By now you know that it’s not a good idea to design a recipes database with a single table. Instead, a correctly designed recipes database will have a separate Recipe_Ingredients table with one row per recipe per ingredient. Each ingredient row will have only one ingredient, so no one row can be both beef or onions at the same time. You’ll need to first find all the recipes that have a beef row, then find all the recipes that have an onions row, and then union them.
Problems You Can Solve with Union
A union lets you “mush together” rows from two similar sets—with the added advantage of no duplicate rows. Here’s a sample of the problems you can solve using a union technique with data from the sample databases:
- “Show me all the customer and employee names and addresses.”

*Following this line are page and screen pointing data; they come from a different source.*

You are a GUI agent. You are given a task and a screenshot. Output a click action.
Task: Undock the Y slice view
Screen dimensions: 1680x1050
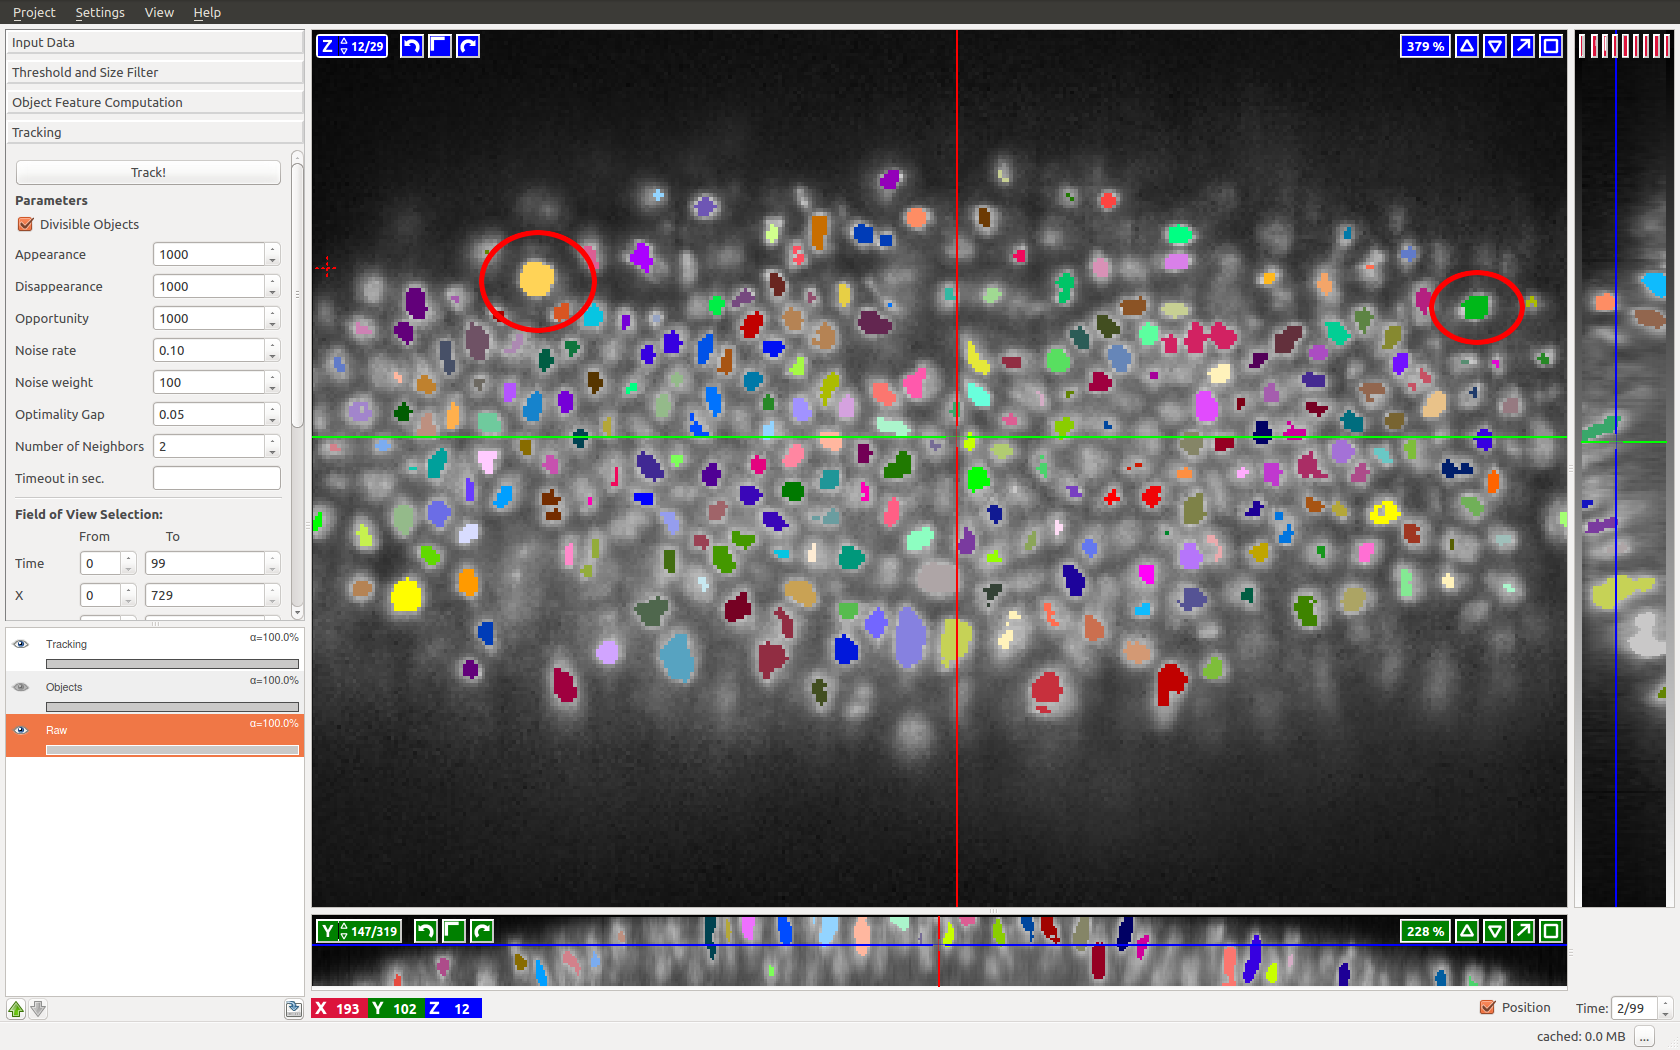point(1522,931)

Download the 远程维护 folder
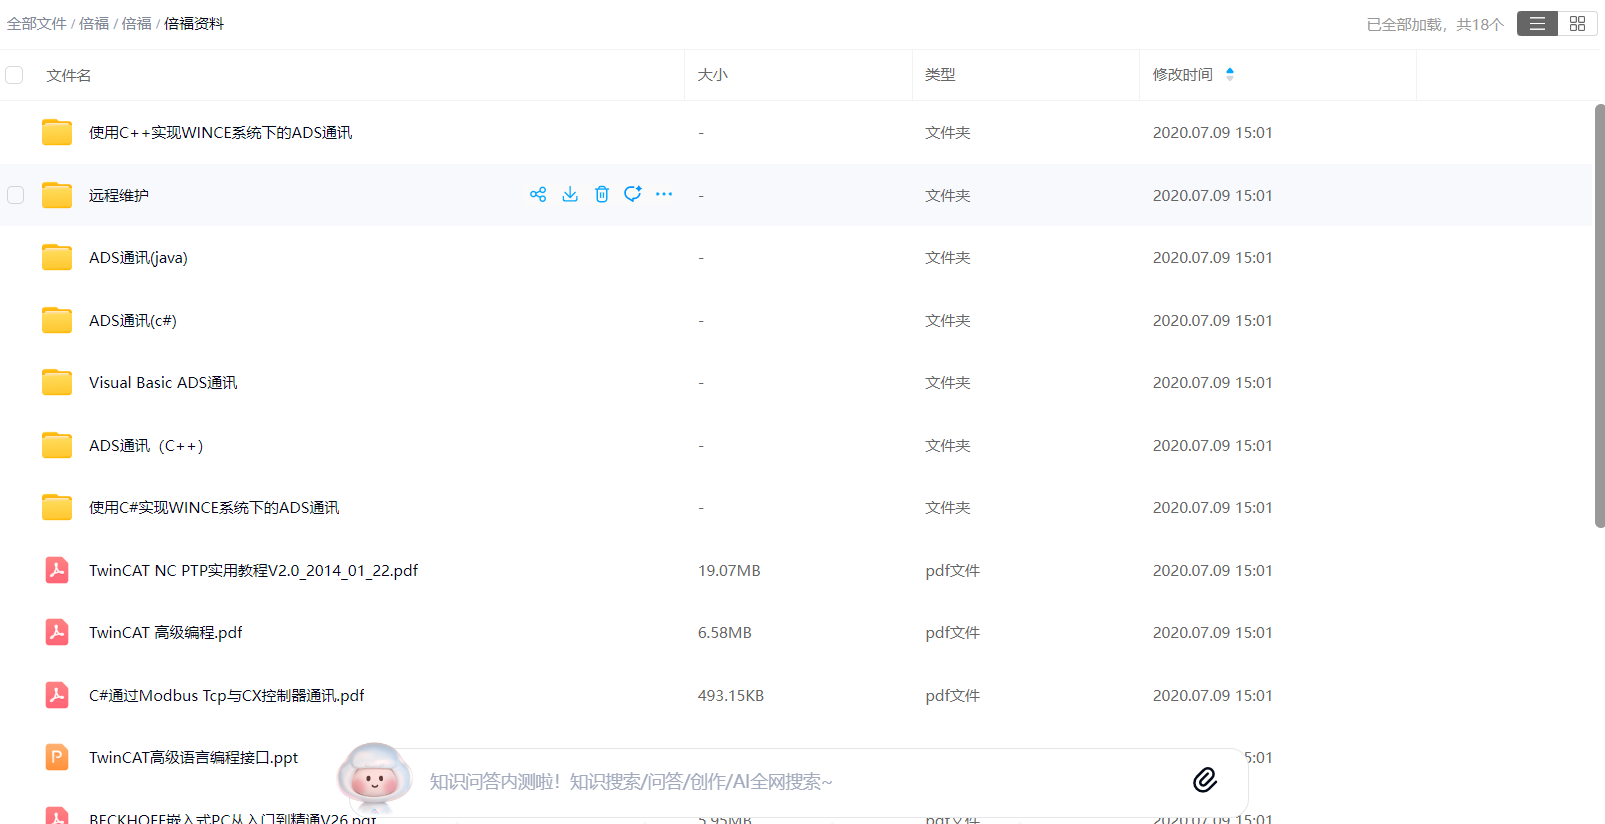coord(570,194)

- “List all the customers who ordered a bicycle combined with all the customers who ordered a helmet.”
- “List the entertainers who played engagements for customer Bonnicksen combined with all the entertainers who played engagements for customer Rosales.”
- “Show me the students who have an average score of 85 or better in Art together with the students who have an average score of 85 or better in Computer Science.”
- “Find the bowlers who had a raw score of 155 or better at Thunderbird Lanes combined with bowlers who had a raw score of 140 or better at Bolero Lanes.”
- “Show me the recipes that have beef together with the recipes that have garlic.”
As with other “pure” set operations, one of the limitations is that the values must match in all the columns in each result set. This works well if you’re unioning two or more sets from the same table—for example, customers who ordered bicycles and customers who ordered helmets. It also works well when you’re performing a union on sets from tables that have like columns—for example, customer names and addresses and employee names and addresses. We’ll explore the uses of the SQL UNION operator in detail in Chapter 10, “UNIONs.”
In many cases where you would otherwise union rows from the same table, you’ll find that using DISTINCT (to eliminate the duplicate rows) with complex criteria on joined tables will serve as well. We’ll show you all about solving problems this way using JOINs in Chapter 8, “INNER JOINs.”